Sem o bolsonarismo, a fração da classe dominante que aposta em um choque duro de austeridade com recessão e desemprego, como em 2015/16, para recuperar as taxas médias de lucro é consciente que será impossível derrotar a reeleição de Lula em 2026.
O clã bolsonarista prefere não arriscar uma candidatura da extrema direita em competição contra uma candidatura refém do centrão, mas são imprevisíveis na luta para exigir o indulto do pai, custe o que custar.

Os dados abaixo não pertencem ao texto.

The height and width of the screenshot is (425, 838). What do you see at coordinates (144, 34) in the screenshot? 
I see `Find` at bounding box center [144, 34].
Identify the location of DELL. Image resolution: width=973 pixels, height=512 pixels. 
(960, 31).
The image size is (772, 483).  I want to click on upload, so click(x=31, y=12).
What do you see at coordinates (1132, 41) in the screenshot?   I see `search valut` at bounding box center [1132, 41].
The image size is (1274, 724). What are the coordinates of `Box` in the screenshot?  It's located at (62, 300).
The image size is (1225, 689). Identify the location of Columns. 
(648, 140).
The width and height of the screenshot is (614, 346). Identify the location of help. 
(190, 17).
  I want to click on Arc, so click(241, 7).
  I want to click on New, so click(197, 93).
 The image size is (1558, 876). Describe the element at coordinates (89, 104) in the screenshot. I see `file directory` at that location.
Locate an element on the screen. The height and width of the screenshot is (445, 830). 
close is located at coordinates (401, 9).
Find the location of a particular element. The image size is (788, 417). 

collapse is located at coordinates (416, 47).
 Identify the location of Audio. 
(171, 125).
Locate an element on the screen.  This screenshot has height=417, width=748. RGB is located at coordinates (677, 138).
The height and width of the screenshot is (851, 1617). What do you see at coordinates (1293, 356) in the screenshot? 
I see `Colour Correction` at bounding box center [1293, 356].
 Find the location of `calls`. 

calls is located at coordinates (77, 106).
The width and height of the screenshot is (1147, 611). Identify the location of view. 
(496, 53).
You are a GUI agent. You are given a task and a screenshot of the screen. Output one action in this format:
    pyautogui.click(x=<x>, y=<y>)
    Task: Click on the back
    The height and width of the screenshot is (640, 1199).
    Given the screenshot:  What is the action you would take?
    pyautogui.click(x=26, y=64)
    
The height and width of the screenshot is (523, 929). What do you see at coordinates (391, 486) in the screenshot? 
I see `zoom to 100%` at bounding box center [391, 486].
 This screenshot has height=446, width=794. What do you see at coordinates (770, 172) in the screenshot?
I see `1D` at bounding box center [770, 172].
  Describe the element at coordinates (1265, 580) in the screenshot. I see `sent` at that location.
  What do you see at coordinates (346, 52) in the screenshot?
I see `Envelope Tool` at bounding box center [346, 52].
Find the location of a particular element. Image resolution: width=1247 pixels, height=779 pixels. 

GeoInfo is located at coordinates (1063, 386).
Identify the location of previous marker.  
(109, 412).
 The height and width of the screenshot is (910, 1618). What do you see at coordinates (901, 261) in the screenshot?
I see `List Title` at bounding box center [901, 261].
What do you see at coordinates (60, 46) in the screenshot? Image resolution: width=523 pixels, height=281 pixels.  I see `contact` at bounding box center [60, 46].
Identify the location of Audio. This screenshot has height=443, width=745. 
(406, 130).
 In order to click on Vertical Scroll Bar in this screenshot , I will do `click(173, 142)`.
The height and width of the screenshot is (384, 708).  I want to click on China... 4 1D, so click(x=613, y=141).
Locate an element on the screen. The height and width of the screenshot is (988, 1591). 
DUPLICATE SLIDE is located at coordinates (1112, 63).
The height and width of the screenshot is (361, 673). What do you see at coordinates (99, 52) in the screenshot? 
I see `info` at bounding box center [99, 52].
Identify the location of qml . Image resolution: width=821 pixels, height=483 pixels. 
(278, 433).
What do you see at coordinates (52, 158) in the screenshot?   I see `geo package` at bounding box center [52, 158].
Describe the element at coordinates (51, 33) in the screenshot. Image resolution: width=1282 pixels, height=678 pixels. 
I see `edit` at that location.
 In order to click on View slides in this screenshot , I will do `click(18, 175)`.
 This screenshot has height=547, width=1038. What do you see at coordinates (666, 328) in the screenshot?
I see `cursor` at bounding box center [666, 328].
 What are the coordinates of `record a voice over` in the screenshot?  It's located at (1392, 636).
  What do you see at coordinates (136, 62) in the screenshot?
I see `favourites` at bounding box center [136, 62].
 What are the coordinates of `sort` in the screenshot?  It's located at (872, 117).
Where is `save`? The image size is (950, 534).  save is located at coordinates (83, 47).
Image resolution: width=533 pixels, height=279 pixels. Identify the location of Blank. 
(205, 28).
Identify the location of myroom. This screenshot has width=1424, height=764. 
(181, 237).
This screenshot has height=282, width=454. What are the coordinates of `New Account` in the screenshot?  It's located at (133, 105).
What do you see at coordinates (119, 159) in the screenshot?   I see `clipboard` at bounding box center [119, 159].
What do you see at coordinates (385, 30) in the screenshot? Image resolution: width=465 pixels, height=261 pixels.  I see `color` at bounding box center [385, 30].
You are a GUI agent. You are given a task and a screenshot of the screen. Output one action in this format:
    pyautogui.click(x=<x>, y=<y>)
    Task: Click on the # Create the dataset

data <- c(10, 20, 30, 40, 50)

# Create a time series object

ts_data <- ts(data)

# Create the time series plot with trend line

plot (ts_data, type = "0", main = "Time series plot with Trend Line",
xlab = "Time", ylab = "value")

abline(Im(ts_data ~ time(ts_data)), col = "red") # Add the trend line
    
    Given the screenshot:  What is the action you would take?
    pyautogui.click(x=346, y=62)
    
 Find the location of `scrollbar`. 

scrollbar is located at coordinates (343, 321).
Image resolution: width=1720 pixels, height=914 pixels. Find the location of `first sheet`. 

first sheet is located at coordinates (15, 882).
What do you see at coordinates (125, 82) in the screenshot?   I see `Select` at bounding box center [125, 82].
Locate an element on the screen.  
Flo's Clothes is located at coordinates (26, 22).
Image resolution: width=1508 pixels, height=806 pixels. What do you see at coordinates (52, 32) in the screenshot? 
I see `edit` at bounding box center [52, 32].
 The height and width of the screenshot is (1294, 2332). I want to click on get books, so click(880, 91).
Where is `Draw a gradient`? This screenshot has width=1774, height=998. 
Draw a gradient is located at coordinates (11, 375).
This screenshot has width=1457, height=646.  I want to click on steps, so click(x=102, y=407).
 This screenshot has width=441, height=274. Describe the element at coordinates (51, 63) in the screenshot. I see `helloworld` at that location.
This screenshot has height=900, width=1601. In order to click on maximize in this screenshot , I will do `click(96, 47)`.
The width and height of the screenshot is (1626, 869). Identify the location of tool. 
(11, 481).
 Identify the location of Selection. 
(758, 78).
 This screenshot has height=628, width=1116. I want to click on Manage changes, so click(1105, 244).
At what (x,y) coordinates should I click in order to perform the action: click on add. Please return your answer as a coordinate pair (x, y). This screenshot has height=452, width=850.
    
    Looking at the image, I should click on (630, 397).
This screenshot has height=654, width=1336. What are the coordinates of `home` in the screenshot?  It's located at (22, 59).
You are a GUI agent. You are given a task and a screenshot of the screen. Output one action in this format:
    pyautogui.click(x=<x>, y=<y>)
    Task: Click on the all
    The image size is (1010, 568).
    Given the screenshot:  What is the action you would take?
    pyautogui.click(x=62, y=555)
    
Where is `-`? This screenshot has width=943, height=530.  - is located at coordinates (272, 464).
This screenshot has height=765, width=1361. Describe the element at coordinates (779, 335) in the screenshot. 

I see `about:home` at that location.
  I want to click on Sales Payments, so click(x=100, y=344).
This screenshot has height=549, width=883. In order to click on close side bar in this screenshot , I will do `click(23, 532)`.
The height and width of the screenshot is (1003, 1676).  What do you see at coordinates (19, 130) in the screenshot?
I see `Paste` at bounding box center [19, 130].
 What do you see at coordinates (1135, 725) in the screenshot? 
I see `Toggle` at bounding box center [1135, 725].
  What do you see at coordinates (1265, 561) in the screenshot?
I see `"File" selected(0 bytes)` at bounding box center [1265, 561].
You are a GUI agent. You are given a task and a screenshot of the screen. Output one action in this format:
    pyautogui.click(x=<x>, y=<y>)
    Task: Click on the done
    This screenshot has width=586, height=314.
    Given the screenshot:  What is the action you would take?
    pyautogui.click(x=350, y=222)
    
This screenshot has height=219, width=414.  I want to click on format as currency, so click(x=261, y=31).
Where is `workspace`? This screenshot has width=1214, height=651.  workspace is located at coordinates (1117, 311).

O governador de São Paulo também prefere não arriscar uma candidatura sem a benção de Jair Bolsonaro desde o primeiro turno, sobretudo porque pode tentar a reeleição.
Uma candidatura seja de quem for – Tarcísio de Freitas, Ratinho Jr., Romeu Zema, Ronaldo Caiado – sem apoio explícito de Jair Bolsonaro pode até forçar um segundo turno, mas chegará atrás de Lula com muita dificuldade de uma virada em menos de um mês.
Já a linha de apresentar Jair Bolsonaro como candidato até a hora limite da inscrição legal no Tribunal Superior Eleitoral (TSE) defendida durante muitos meses não parece mais sustentável.
Por enquanto, há um impasse. A prisão de Jair Bolsonaro, mesmo considerada a provável condenação de seu filho Eduardo que vai ficar nos EUA não deve ser confundida com o enterro do bolsonarismo. A extrema direita mantém o apoio de Donald Trump e vai acontecer um “pouco de tudo” no ano que vem.
A questão decisiva é saber se a esquerda estará à altura de uma incontornável luta titânica que vai definir o destino do Brasil.
Duas lições se impuseram nos últimos três anos. A primeira é que uma Frente Ampla em coalizão com dissidências burguesas pode permitir uma vitória eleitoral circunstancial, mas depois é um obstáculo para governar, mesmo nos limites de um reformismo “fraco”, como entre 2003/13.
Um reformismo “fraco” não é mais o bastante, porque o Brasil é outro país e a exasperação popular aumentou muito, e não estamos em 2005, mas em 2025, com uma situação internacional muito mais perigosa.
A segunda é que pode até ser que a presença de Geraldo Alckmin como vice de Lula tenha sido qualitativa para vencer em 2022, mas sem a Frente de Esquerda que construiu a campanha pelo Fora Bolsonaro, em plena pandemia em 2021, tampouco teria sido possível sair da terrível defensiva imposta desde 2016.
Decorre, então que a luta por um programa de reformas estruturais que tenham um sentido revolucionário na luta para mudar a vida é inadiável.
Qual deve ser o programa capaz de incendiar a imaginação política da juventude, das mulheres, dos negros, dos ambientalistas e, sobretudo, da classe trabalhadora?
Esse é o desafio da hora. Celebremos a prisão de Bolsonaro, porque as vitórias são mesmo para serem comemoradas. Mas as lutas decisivas estão à nossa frente, não são aquelas que ficaram para trás.